Concerning your additional questions: yes, exceptions provide a way to control your flow, but so would error return codes, e.g.
enum READ_ERROR { BEST_KNOWN_FORMAT, DIMENSION_FORMAT, BEST_DIM_NOT_READ, READ_OK };
....
if (dimension == -1 || best_known == -1) {
return BEST_DIM_NOT_READ;
}
The choice is yours, but exception handling and stack unwinding is often a hassle. The compiler can use some optimizations if it knows that a certain part of your code will never throw. However, since we're using nodes.emplace_back
, we're already using at least one function that can possibly throw.
Also note that you slightly violate the DRY principle in your line.find("DIMENSION")
and line.find("BEST_KNOWN")
lines, but another layer of indirection would make things slightly more confusing (for the reader).
Other than that, well done. Your code doesn't fall into other pitfalls that usually happen, e.g.

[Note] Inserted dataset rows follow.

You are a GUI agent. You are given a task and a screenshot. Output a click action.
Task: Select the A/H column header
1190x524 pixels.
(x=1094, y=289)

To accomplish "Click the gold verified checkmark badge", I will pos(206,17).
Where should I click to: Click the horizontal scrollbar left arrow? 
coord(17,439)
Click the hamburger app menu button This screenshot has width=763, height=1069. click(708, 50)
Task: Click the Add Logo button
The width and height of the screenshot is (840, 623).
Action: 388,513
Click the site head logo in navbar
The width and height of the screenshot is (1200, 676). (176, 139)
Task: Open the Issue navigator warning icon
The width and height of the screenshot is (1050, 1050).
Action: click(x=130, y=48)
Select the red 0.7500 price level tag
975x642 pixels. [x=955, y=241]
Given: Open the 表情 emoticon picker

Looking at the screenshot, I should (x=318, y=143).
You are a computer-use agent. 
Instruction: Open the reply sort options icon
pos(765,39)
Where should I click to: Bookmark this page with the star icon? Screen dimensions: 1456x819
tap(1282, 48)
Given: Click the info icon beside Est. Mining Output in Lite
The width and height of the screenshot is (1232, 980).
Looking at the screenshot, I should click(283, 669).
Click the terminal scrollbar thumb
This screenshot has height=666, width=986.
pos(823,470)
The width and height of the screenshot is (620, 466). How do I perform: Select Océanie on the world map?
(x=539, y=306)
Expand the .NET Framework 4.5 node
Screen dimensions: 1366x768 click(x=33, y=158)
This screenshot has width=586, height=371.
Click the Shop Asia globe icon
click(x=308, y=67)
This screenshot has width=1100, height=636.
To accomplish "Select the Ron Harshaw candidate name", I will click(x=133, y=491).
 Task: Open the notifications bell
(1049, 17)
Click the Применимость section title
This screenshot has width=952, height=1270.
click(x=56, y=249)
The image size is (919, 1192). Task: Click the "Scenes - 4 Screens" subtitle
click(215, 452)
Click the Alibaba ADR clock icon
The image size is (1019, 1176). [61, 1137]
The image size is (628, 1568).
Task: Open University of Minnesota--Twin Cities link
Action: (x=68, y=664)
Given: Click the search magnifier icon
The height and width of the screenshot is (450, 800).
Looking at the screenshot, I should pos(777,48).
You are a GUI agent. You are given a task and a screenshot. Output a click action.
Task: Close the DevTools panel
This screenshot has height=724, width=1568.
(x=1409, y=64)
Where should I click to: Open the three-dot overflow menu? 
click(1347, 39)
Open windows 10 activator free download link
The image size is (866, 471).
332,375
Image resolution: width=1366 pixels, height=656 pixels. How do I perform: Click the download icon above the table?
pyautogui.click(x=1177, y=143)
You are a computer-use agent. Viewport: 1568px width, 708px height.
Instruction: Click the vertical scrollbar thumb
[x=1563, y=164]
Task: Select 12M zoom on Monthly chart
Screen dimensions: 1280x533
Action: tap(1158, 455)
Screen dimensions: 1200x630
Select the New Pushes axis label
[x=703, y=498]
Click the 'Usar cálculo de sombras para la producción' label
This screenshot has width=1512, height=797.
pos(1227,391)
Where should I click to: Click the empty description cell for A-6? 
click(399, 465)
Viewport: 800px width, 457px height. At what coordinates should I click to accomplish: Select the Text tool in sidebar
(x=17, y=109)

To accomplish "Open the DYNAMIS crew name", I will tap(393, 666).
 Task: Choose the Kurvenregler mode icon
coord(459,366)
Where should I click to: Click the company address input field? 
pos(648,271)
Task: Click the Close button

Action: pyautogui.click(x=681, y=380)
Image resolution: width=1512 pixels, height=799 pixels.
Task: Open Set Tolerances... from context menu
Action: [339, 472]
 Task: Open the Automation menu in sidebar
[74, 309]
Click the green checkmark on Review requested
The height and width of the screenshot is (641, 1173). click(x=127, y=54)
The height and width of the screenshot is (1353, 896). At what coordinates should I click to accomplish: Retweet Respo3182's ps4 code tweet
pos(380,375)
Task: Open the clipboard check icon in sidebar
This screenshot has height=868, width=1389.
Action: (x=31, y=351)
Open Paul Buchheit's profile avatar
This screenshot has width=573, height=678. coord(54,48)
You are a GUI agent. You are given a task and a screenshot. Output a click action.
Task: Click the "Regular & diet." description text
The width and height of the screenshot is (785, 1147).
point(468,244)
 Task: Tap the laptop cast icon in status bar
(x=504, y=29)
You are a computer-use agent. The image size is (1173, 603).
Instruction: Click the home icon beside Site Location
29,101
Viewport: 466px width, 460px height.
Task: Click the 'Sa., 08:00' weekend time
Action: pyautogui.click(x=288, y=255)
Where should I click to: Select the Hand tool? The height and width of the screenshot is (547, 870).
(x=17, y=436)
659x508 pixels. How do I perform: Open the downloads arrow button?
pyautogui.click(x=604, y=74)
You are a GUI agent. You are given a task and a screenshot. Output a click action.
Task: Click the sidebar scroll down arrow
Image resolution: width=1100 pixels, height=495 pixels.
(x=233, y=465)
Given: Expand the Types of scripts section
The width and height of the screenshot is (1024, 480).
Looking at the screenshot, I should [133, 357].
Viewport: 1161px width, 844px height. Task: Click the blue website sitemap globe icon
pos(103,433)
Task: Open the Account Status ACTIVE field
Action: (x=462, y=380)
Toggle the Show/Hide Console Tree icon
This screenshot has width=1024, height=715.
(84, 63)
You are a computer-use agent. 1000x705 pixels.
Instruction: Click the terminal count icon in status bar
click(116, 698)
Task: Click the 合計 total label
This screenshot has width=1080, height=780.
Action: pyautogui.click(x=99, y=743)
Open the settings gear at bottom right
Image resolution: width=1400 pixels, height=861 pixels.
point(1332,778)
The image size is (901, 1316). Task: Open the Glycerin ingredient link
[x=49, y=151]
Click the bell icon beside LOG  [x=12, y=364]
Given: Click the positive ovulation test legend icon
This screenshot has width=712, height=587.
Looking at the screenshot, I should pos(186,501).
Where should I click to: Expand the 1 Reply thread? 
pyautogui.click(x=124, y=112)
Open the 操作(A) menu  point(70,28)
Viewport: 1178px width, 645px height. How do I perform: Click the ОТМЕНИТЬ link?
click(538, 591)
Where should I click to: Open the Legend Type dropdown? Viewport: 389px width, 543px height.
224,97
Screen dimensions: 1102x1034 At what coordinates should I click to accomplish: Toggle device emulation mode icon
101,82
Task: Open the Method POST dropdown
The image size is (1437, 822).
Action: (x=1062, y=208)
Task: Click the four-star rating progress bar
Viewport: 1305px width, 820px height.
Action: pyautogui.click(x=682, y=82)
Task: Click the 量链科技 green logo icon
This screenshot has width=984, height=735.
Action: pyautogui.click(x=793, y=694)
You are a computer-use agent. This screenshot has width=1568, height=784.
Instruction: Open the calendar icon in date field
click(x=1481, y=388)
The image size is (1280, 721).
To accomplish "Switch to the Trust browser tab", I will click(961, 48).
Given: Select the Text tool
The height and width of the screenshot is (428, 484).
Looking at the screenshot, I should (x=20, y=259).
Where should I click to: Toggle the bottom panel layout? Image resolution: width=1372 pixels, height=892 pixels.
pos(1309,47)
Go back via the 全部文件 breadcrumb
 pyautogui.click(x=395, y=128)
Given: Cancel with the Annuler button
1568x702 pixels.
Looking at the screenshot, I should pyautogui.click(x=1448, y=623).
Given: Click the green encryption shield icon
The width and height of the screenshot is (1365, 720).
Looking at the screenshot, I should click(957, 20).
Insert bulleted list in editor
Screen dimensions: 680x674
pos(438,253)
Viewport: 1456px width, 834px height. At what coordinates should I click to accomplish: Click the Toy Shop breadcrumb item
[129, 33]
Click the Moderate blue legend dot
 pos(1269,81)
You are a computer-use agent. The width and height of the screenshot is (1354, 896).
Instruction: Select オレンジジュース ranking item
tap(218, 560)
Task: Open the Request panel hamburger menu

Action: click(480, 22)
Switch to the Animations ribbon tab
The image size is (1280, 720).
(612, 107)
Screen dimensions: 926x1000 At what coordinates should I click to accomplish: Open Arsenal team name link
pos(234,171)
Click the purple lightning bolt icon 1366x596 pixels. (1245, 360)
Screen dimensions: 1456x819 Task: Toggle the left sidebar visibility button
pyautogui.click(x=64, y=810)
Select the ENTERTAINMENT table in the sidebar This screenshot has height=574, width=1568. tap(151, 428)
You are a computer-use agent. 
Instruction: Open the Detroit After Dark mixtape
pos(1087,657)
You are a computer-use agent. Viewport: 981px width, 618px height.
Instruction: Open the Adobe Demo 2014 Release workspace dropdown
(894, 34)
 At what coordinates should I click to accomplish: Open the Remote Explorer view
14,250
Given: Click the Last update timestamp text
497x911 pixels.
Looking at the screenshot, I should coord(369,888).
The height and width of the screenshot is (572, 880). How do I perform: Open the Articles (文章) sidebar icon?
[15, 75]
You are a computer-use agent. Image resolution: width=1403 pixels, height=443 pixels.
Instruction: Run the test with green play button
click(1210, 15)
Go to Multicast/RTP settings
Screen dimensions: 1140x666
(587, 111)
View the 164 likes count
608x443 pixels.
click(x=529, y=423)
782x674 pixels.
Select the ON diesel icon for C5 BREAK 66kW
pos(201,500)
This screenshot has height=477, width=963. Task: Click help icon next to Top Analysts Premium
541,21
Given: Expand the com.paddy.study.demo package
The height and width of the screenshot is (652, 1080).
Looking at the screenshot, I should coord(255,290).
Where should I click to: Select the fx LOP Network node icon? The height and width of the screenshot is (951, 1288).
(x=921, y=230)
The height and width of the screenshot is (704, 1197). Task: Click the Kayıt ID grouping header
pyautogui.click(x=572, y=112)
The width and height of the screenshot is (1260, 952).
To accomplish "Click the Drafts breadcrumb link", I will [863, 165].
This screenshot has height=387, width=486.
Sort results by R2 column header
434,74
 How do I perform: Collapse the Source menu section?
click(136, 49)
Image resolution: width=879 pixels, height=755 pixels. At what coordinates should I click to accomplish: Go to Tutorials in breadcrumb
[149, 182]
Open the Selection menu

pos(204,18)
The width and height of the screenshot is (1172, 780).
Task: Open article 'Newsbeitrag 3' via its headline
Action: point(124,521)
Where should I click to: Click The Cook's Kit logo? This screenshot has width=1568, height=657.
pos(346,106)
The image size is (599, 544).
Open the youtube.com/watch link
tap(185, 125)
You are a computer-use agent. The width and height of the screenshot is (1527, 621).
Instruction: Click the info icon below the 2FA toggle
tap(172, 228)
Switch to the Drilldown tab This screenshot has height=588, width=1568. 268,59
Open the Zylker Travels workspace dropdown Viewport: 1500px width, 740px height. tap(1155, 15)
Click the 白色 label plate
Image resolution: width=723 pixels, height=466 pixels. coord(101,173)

while(file >> index >> x >> y)
is exactly how you should handle formatted extraction with iostream
.
I think some best practices have already been addressed, so I'll comment pretty much only on performance.
1: string::find
is suboptimal for finding the header key
if (line.find("BEST_KNOWN") != std::string::npos)
This searches for the string BEST_KNOWN
anywhere in the line. You know that string must start the time, so write a startsWith
function which checks if a string starts with another string.
2: string::find
is suboptimal for finding the ':'
const auto found_at = line.find(':');
Again, you're searching the entire line for the first ':'
. You know it must occur after the key name, and you know if you hit anything except whitespace before hitting it, the formatting is wrong. Start iterating after the key name in search of the :
and throw an error if a character isn't isspace(c)
before finding ':'
3: Reduce allocations
best_known = std::stoi(line.substr(found_at + 1));
substr
creates a string. Strings (probably) allocate memory. All you're doing is calling std::stoi
. Instead, just use atoi
, it takes a char*
. Pass it the start of the value
string, and avoid an allocation.
4: File IO speed
You're reading the header line by line with std::getline(file, line)
. That's a lot of reads. Those calls are slow. Similarly, calling file >> index >> x >> y
is probably even worse. If you know you have the memory to store the entire file in memory at once, read the entire file into a buffer in 1 read and then parse it while it sits in memory. Otherwise, read it in large chunks and parse the chunks (but I can tell you this will cause significant parsing-code complexity). Otherwise, otherwise, consider memory mapped files, which wouldn't cause code complexity but will give you nice speed benefits. The downside is that handling that will be platform specific and not standard-c++. To be clear, file io speed likely dwarfs the other optimizations listed here.
I'm sure you can make this file reading/parsing 10x faster or more with the above optimizations (especially changing your file io).